Accumulated Other Comprehensive Loss

Comprehensive loss is comprised of net loss and other comprehensive loss. The Company has disclosed comprehensive loss as a component of stockholders' equity. Accumulated other comprehensive loss on the balance sheet at September 30, 2011 includes net unrealized losses on the Company's available-for-sale securities totaling $9,855. At September 30, 2010, there were no differences between net loss and comprehensive loss and, accordingly, no amounts have been reflected in the accompanying financial statements.

Recent Accounting Pronouncements

In May 2011, the FASB issued ASU 2011-04, Fair Value Measurement (Topic 820): Amendments to Achieve Common Fair Value Measurement and Disclosure Requirements ("ASU 2011-04") in GAAP and International Financial Reporting Standards ("IFRS"). Under ASU 2011-04, the guidance amends certain accounting and disclosure requirements related to fair value measurements to ensure that fair value has the same meaning in GAAP and in IFRS and that their respective fair value measurement and disclosure requirements are the same. ASU 2011-04 is effective for public entities during interim and annual periods beginning after December 15, 2011. Early adoption by public entities is not permitted. The Company does not believe that the adoption of this guidance will have a material impact on the financial statements.

In June 2011, the FASB issued ASU No. 2011-05, Comprehensive Income (ASC Topic 220): Presentation of Comprehensive Income ("ASU 2011-05"), which amends current comprehensive income guidance.
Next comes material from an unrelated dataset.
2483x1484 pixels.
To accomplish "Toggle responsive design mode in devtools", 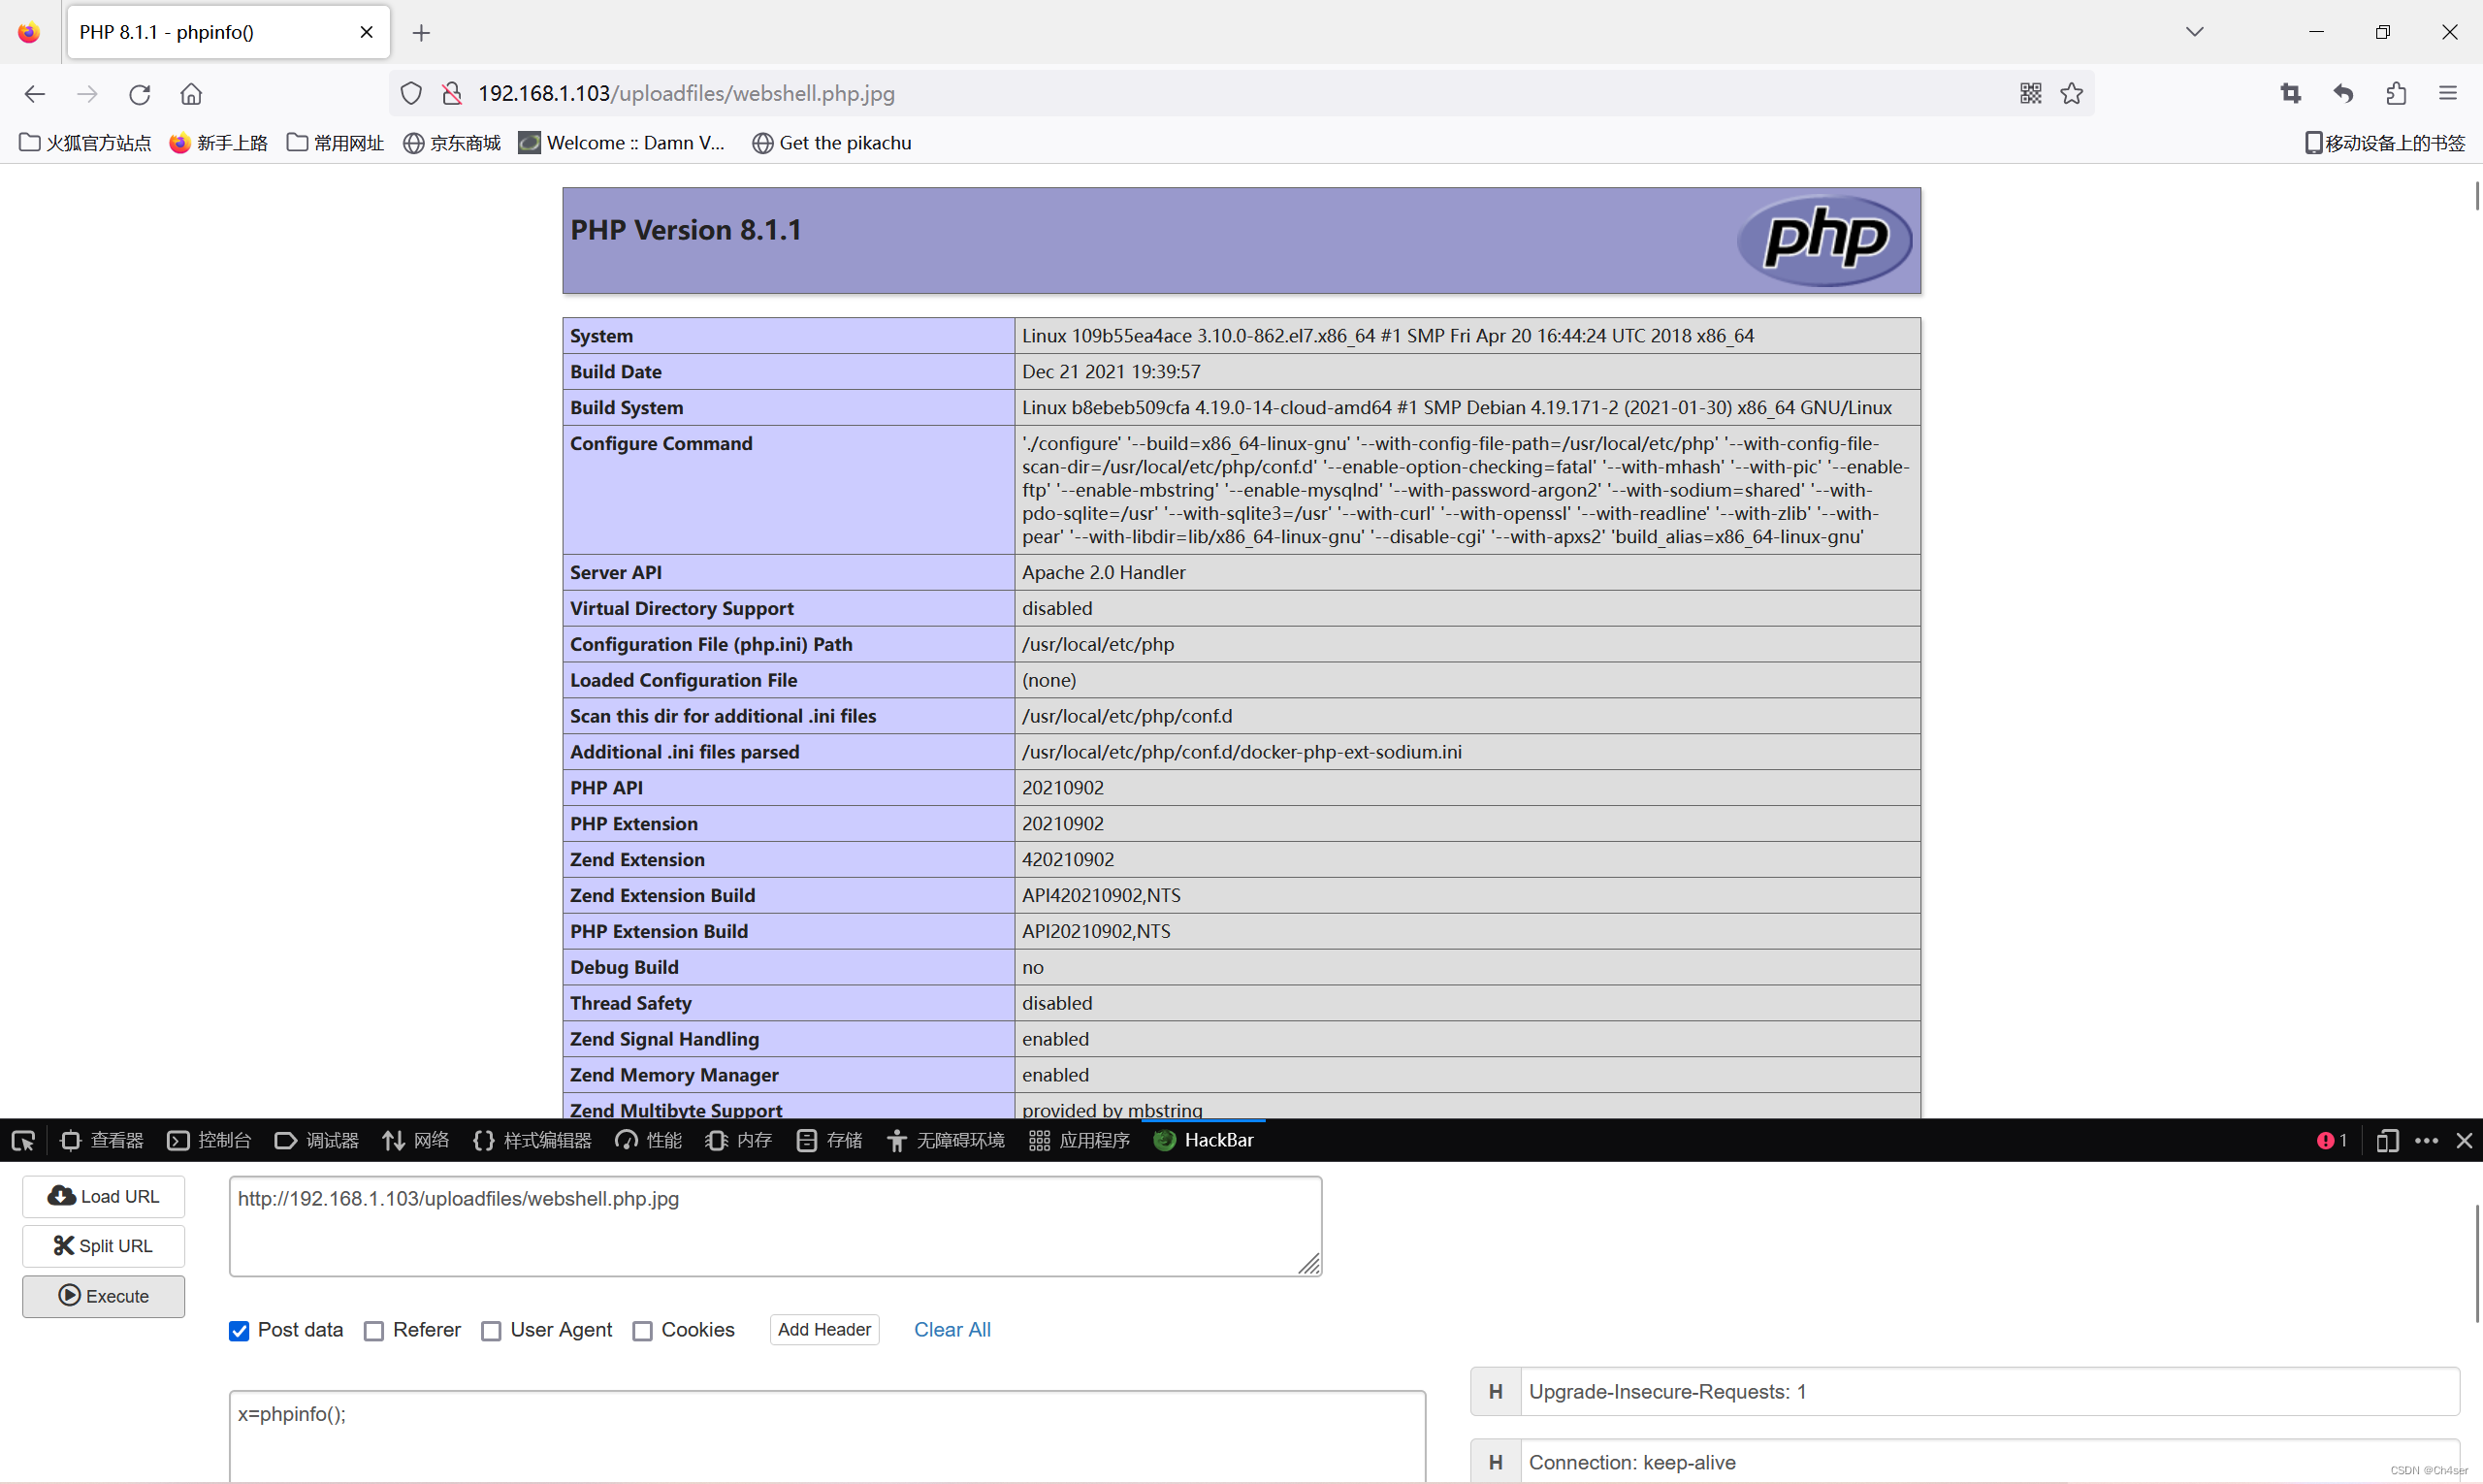I will (2386, 1140).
This accounting update eliminates the option to present the components of other comprehensive income as part of the statement of stockholders' equity. Instead, entities must report comprehensive income in either a single continuous statement of comprehensive income, which contains two sections, net income and other comprehensive income, or in two separate but consecutive statements. ASU 2011-05 will be effective for public companies during the interim and annual periods beginning after December 15, 2011 with early adoption permitted. The Company does not believe that the adoption of this guidance will have a material impact on the financial statements.